Almost 2,000 people are still dying from COVID-19 in the United States every day, according to the New York Times, and while new cases and hospitalizations have fallen almost a fifth from the rates of two weeks ago, they remain high compared to those in Canada.
Only 57 per cent of Americans are fully vaccinated so far (compared to 72 per cent of Canadians), and case rates in the Canadian border areas of Alaska, the Midwest and the Northeast have been rising even as rates in the U.S. South have fallen. As many as one in five U.S. hospitals recently reported their ICU beds to be more than 95 per cent occupied, meaning that those seeking medical treatment in some areas of the U.S. — whether for COVID-19 or something else — may find hospitals overwhelmed.
While Freeland didn’t specifically recommend against travel to the U.S., she preached caution. “I’m going to quote Eileen de Villa, the Toronto Public Health officer, who offered some really good advice,” Freeland said. “She said, ‘Just try to do the things you need to do, and maybe hold back on doing the things you just want to do.’
And I think, if you just keep doing that a few more weeks, Canada can really fully put COVID behind us. And I have to say as a finance minister ... the single most important policy for Canada right now is to put COVID behind us.”
Meanwhile, she said that when it comes to questions of how testing requirements will or won’t align on either side of the border, and whether she expects Canadians who received mixed doses of different COVID-19 vaccines to be allowed into the U.S., “we are working to clarify and finalize all the details with our American partners.”
As of Wednesday, some questions about those details and how they will apply to Canadians had been clarified by American authorities while others remained up in the air.
The new policy announced by the Department of Homeland Security includes no testing requirement for land crossings at the Canadian and Mexican borders when they reopen to leisure travel next month. People will be questioned by guards to ensure they are fully vaccinated, and may be asked to show documents to prove it. “Essential travellers,” such as those involved in trade, will be exempt from the vaccination requirement (as they have been and remain now) until some time in January.
White House officials say they expected the U.S. to accept all the vaccines approved by the World Health Organization as valid; that includes the AstraZeneca vaccine, which was approved and used in Canada but not in the U.S.

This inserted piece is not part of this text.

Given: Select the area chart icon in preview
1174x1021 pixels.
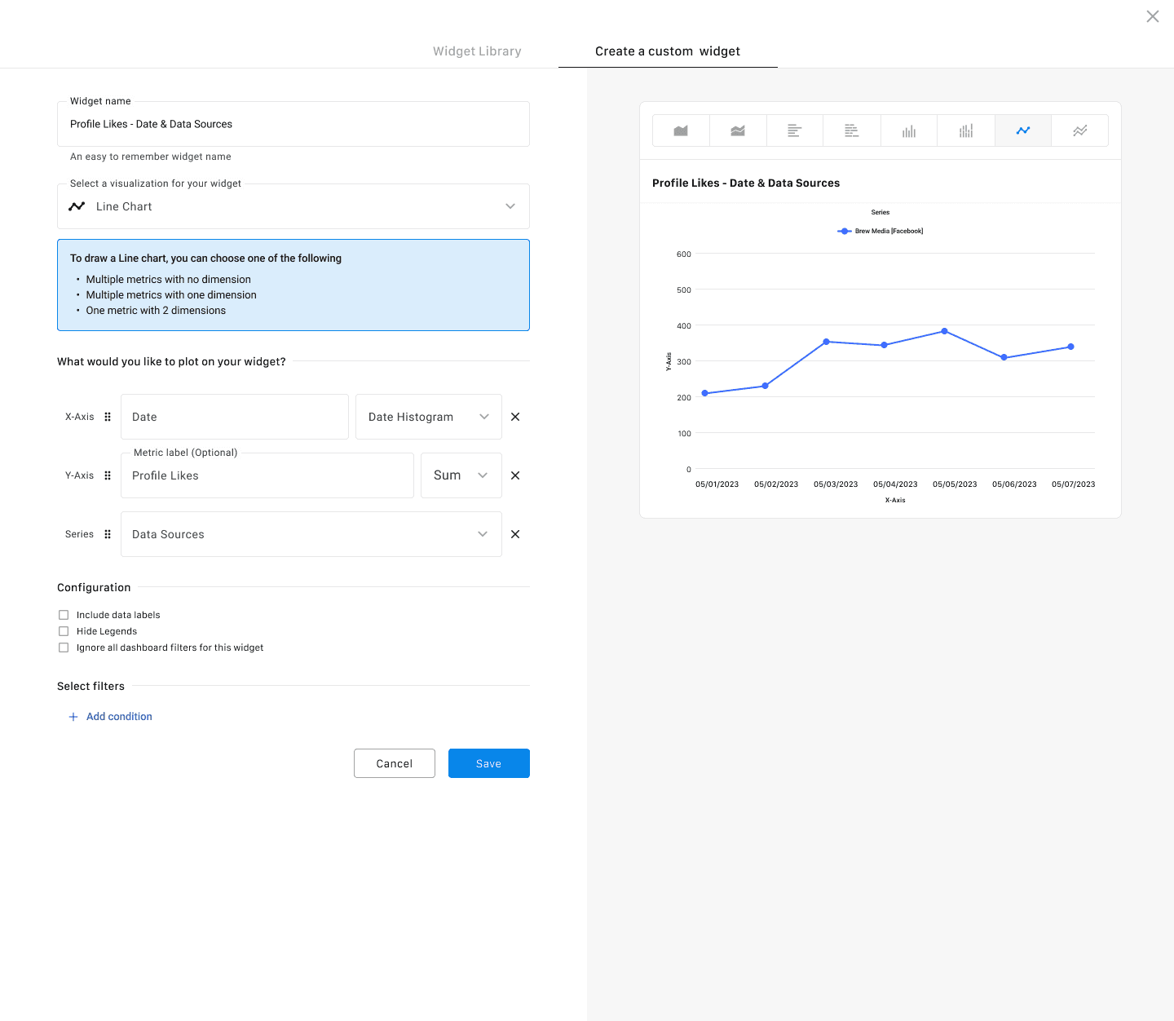Looking at the screenshot, I should pyautogui.click(x=681, y=130).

However, they said a decision remains to be made — likely in a matter of weeks — about whether to accept those who had received doses of two different vaccines. That’s an important question for millions of Canadians who received a first dose of the AstraZeneca vaccine, but got a second dose of either the Pfizer or Moderna vaccines.
Even as those details are being sorted out, many in the U.S. — particularly in border communities and vacation destinations such as Florida and Arizona whose economies are dependent upon Canadian tourism — were celebrating the longawaited reopening.
“The sigh of relief coming from Northern border communities following this announcement is so loud it can practically be heard on either end of the Peace Bridge,” Rep. Brian Higgins, who represents Buffalo and Niagara Falls, NY, said in a statement Tuesday night.
Such was his own relief that his statement reacting to the announcement actually broke the news — government officials had briefed some reporters but embargoed the news until an expected announcement Wednesday morning.
But Higgins, whose impatience with the Biden administration on the issue has been frequently and sometimes crudely expressed, began celebrating early, leading the Department of Homeland Security to confirm the announcement.
So while there’s still some question about when and if those who received mixed vaccines will be allowed to cross into the U.S., there’s a real sense that Canadians will be welcomed with open arms when they do. As Freeland noted, however, the question now is if they think they’re quite ready to make the trip.